Opdrachten =
1. Noem alle datums die in de uitspraak voorkomen.
2. Druk uit de uitspraak letterlijk het deel af van "ECLI:NL:CRVB:2023:1062" tot en met "door de rechtbank.".

═════ Fragment

ECLI:NL:CRVB:2023:1062
Centrale Raad van Beroep
- Hoger beroep
- Rechtspraak.nl
Proceskostenveroordeling in hoger beroep tegen Uwv na intrekking van beroep
In deze zaak heeft de Centrale Raad van Beroep op 7 juni 2023 uitspraak gedaan in hoger beroep met zaaknummer 21/2353 WIA. De appellant, vertegenwoordigd door mr. P.H.A. Brauer, heeft hoger beroep ingesteld tegen de besluiten van de Raad van bestuur van het Uitvoeringsinstituut werknemersverzekeringen (Uwv). De appellant trok op 8 november 2022 de hoger beroepen in, maar verzocht tegelijkertijd om een proceskostenveroordeling tegen het Uwv. Het Uwv had eerder op 17 oktober 2022 een gewijzigde beslissing op bezwaar genomen, maar was niet akkoord gegaan met de veroordeling in de proceskosten, omdat het beroep van de appellant in een samenhangende zaak niet-ontvankelijk was verklaard door de rechtbank.
De Centrale Raad van Beroep heeft in deze uitspraak overwogen dat, op basis van artikel 8:75a van de Algemene wet bestuursrecht (Awb), het bestuursorgaan kan worden veroordeeld in de kosten indien het bestuursorgaan tegemoetkomt aan de indiener van het beroepschrift. Aangezien het Uwv met de gewijzigde beslissing op bezwaar aan de bezwaren van de appellant tegemoet is gekomen, zijn de hoger beroepen ingetrokken. De Raad heeft vastgesteld dat de zaken als samenhangend moeten worden beschouwd voor de vergoeding van de kosten van rechtsbijstand.
De Raad heeft het Uwv veroordeeld tot een proceskostenvergoeding van in totaal € 2.031,-, bestaande uit € 1.194,- voor de bezwaarfase en € 837,- voor de hoger beroep fase. De appellant kan zich voor vergoeding van het griffierecht rechtstreeks tot het Uwv wenden. Deze uitspraak is openbaar uitgesproken en ondertekend door F.M. Rijnbeek, met H. Alajai als griffier.

══════════
═════ Bronmateriaal

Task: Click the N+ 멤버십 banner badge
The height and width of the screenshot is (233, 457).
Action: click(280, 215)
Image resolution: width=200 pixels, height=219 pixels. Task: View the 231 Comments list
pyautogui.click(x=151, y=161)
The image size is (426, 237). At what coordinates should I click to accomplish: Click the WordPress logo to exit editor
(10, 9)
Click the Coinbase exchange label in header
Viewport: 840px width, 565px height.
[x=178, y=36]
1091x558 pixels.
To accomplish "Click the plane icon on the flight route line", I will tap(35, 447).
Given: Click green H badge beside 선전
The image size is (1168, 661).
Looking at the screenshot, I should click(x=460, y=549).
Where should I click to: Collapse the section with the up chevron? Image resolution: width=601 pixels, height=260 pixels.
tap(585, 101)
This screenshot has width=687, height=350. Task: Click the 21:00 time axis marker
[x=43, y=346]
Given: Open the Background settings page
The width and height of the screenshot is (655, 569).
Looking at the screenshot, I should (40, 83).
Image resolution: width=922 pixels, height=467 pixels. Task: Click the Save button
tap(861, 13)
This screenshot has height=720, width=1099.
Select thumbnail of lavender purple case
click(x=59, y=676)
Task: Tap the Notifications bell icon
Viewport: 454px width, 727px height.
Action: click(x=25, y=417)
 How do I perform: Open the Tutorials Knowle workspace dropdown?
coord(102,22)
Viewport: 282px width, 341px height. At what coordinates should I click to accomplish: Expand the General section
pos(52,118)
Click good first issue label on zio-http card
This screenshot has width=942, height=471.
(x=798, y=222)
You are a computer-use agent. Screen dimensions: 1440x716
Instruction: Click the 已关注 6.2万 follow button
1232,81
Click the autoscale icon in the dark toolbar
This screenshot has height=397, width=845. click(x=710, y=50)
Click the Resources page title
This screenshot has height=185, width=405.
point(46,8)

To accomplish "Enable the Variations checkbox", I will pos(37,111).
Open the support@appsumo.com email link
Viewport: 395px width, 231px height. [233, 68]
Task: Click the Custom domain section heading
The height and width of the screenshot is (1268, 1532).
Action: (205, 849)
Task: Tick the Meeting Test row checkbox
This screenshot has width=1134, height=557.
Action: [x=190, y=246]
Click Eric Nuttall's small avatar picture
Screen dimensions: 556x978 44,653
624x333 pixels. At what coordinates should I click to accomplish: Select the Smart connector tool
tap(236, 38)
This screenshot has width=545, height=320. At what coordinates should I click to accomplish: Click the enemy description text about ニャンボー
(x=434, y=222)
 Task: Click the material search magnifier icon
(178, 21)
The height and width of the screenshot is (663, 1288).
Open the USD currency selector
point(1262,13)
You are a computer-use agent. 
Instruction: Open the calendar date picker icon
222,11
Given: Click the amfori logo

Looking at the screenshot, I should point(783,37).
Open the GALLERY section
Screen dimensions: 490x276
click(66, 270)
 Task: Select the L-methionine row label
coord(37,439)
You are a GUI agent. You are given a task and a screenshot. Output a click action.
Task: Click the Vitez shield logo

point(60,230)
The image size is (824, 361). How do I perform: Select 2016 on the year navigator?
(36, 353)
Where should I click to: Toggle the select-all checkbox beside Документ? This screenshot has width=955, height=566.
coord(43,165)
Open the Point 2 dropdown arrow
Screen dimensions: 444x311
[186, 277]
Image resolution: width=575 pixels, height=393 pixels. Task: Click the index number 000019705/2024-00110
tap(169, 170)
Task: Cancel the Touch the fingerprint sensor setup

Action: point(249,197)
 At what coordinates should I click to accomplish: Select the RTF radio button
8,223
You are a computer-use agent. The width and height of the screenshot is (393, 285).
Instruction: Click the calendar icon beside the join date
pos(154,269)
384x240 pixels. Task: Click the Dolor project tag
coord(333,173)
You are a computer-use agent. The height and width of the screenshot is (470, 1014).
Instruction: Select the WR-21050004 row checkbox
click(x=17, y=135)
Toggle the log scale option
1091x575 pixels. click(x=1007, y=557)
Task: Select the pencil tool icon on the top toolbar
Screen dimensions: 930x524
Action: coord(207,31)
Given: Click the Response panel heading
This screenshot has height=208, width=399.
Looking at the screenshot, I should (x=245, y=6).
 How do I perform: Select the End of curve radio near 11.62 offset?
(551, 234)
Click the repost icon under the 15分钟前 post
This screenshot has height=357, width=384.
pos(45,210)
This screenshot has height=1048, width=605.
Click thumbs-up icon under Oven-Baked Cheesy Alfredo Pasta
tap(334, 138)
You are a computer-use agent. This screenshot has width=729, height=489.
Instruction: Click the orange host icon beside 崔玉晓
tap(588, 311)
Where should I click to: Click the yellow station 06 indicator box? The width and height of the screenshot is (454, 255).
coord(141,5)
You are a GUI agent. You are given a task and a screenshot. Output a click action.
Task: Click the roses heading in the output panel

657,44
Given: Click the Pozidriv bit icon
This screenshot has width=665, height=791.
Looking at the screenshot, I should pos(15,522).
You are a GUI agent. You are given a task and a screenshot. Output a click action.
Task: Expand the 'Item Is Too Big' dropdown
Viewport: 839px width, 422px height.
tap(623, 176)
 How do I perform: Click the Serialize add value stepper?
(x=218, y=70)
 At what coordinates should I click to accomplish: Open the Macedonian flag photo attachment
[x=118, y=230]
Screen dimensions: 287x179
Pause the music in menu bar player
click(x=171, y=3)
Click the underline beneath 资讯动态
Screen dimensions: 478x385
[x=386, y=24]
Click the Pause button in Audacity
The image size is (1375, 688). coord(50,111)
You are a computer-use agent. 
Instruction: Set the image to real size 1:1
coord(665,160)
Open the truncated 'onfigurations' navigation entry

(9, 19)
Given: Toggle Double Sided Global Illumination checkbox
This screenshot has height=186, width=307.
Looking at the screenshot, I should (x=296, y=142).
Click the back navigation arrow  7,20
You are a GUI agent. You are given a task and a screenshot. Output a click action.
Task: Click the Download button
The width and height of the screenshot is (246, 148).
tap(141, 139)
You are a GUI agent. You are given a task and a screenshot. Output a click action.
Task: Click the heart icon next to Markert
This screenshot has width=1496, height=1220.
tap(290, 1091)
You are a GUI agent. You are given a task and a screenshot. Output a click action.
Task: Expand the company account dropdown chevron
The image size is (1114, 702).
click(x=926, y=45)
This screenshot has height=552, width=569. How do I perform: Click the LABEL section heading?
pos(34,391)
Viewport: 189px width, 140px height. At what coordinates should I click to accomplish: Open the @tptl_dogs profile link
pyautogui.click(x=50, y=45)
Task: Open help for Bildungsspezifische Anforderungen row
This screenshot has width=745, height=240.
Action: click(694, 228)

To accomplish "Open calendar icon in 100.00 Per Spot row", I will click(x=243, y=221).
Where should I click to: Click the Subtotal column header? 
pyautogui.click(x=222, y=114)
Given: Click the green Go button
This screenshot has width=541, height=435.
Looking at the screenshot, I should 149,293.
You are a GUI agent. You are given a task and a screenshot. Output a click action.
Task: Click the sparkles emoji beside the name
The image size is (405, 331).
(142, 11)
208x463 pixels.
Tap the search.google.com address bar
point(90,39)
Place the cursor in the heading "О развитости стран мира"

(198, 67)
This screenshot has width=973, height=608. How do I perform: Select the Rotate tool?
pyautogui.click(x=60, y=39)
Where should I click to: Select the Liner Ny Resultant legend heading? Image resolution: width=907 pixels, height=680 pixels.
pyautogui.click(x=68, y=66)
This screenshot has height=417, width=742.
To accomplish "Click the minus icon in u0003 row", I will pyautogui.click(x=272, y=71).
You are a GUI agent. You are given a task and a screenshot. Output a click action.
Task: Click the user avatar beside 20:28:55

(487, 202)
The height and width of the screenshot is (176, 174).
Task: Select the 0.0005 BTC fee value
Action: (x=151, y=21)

══════════

Antwoorden =
1. 7 juni 2023, 8 november 2022, 17 oktober 2022

2.
ECLI:NL:CRVB:2023:1062
Centrale Raad van Beroep
- Hoger beroep
- Rechtspraak.nl
Proceskostenveroordeling in hoger beroep tegen Uwv na intrekking van beroep
In deze zaak heeft de Centrale Raad van Beroep op 7 juni 2023 uitspraak gedaan in hoger beroep met zaaknummer 21/2353 WIA. De appellant, vertegenwoordigd door mr. P.H.A. Brauer, heeft hoger beroep ingesteld tegen de besluiten van de Raad van bestuur van het Uitvoeringsinstituut werknemersverzekeringen (Uwv). De appellant trok op 8 november 2022 de hoger beroepen in, maar verzocht tegelijkertijd om een proceskostenveroordeling tegen het Uwv. Het Uwv had eerder op 17 oktober 2022 een gewijzigde beslissing op bezwaar genomen, maar was niet akkoord gegaan met de veroordeling in de proceskosten, omdat het beroep van de appellant in een samenhangende zaak niet-ontvankelijk was verklaard door de rechtbank.